Cuaresma quiere decir cuarenta. Cuarenta
horas, cuarenta días, cuarenta años, cuarenta siglos... Cuarenta, la cifra que
divide los años normales del hombre: cuarenta para ascender en la vida, cuarenta
para descender hacia la muerte, bisagra entre la esperanza y la desesperanza,
entre esos dos mundos que son interiores al individuo. Moisés se entretuvo cuarenta
días con Dios. Cuarenta días estuvo desafiando Goliat a los hebreos, hasta que
la pedrada del joven David le dio en plena frente. Jonás dio a Nínive el plazo de
cuarenta días para su conversión. Jesús se retiró al desierto durante cuarenta
días. Resucitado, permaneció cuarenta días con sus discípulos. Y cuarenta años
trascurren para que las amenazas proféticas arrojadas sobre Jerusalén se
cumplan en el año 70, cuando un soldado de Tito arroja una
antorcha encendida en el Templo.

# # # # #

== Descripción de la tarea ==
Repite literalmente el pasaje del texto sobre la Cuaresma que va de "Cuaresma quiere decir" a "en el Templo.". Las líneas que siguen no son necesarias.

== Datos registrados ==
# # # # #

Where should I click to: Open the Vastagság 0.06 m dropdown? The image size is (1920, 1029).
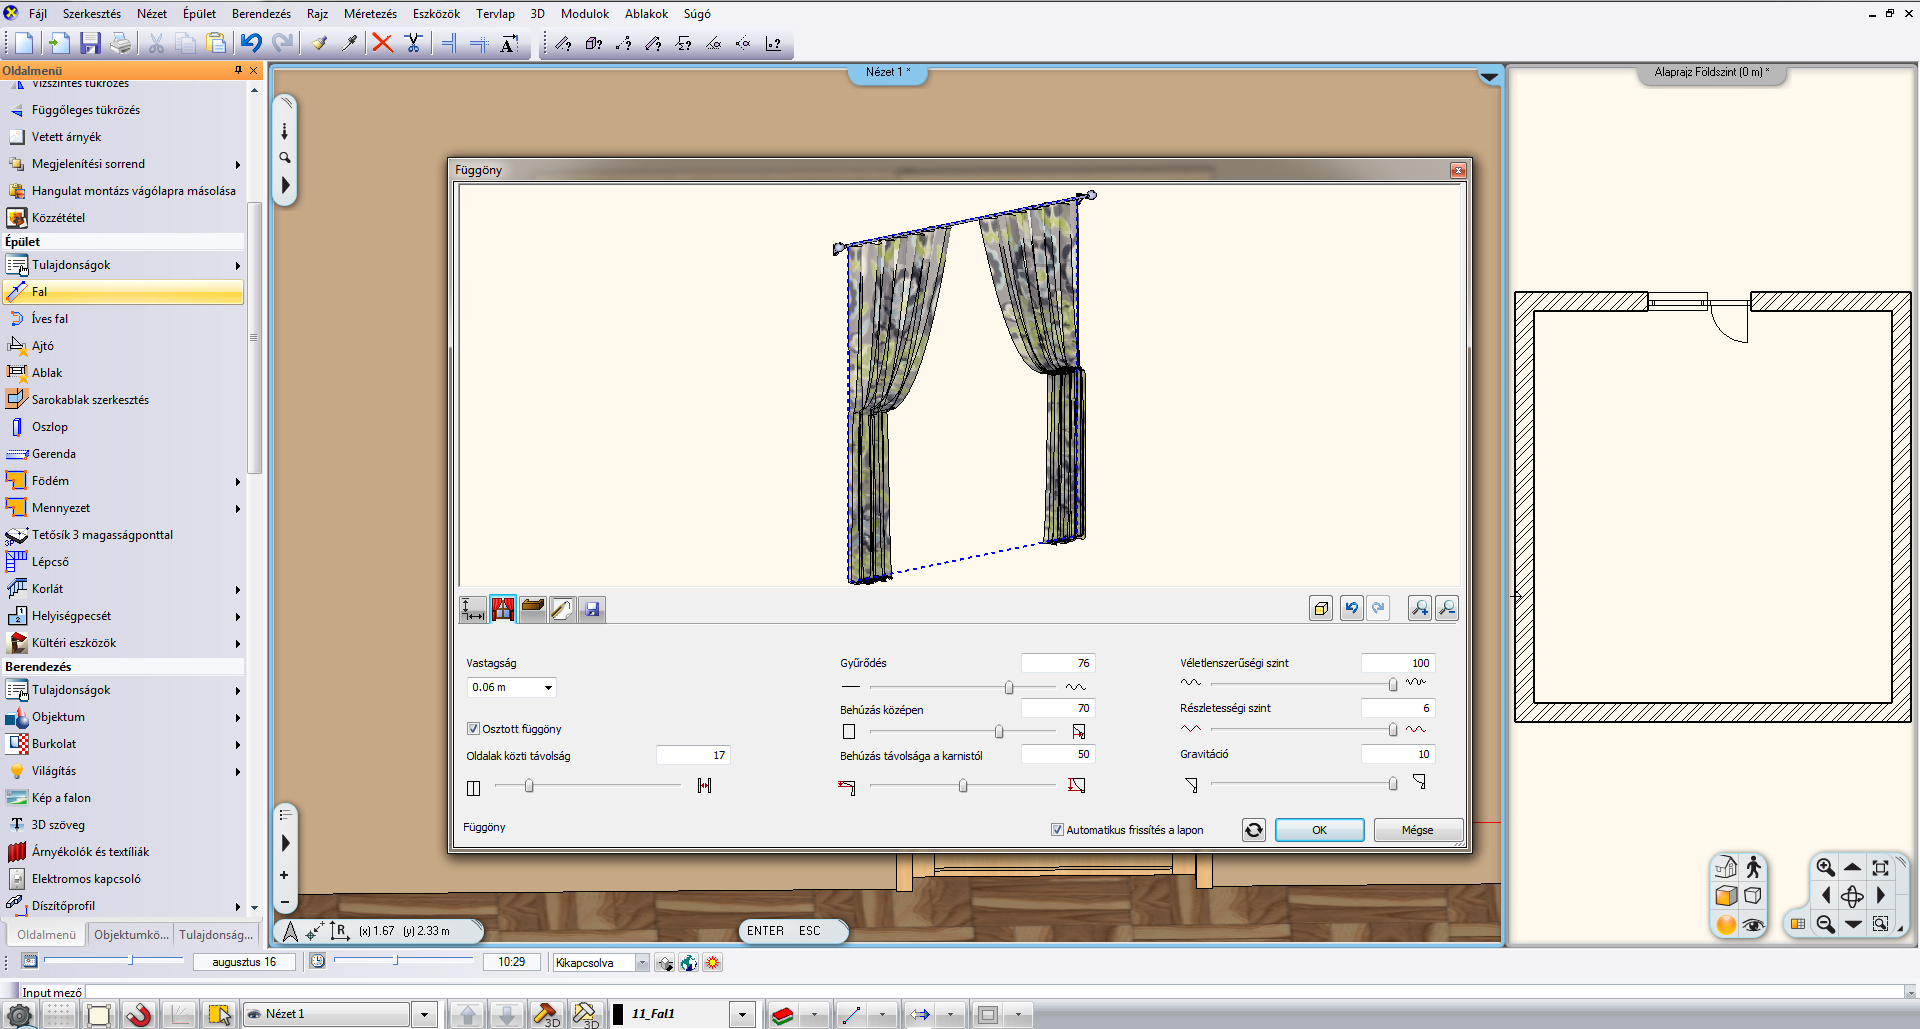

# # # # #

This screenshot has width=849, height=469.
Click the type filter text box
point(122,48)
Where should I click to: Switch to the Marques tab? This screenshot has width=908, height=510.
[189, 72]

# # # # #

== Área de respuesta ==
Cuaresma quiere decir cuarenta. Cuarenta
horas, cuarenta días, cuarenta años, cuarenta siglos... Cuarenta, la cifra que
divide los años normales del hombre: cuarenta para ascender en la vida, cuarenta
para descender hacia la muerte, bisagra entre la esperanza y la desesperanza,
entre esos dos mundos que son interiores al individuo. Moisés se entretuvo cuarenta
días con Dios. Cuarenta días estuvo desafiando Goliat a los hebreos, hasta que
la pedrada del joven David le dio en plena frente. Jonás dio a Nínive el plazo de
cuarenta días para su conversión. Jesús se retiró al desierto durante cuarenta
días. Resucitado, permaneció cuarenta días con sus discípulos. Y cuarenta años
trascurren para que las amenazas proféticas arrojadas sobre Jerusalén se
cumplan en el año 70, cuando un soldado de Tito arroja una
antorcha encendida en el Templo.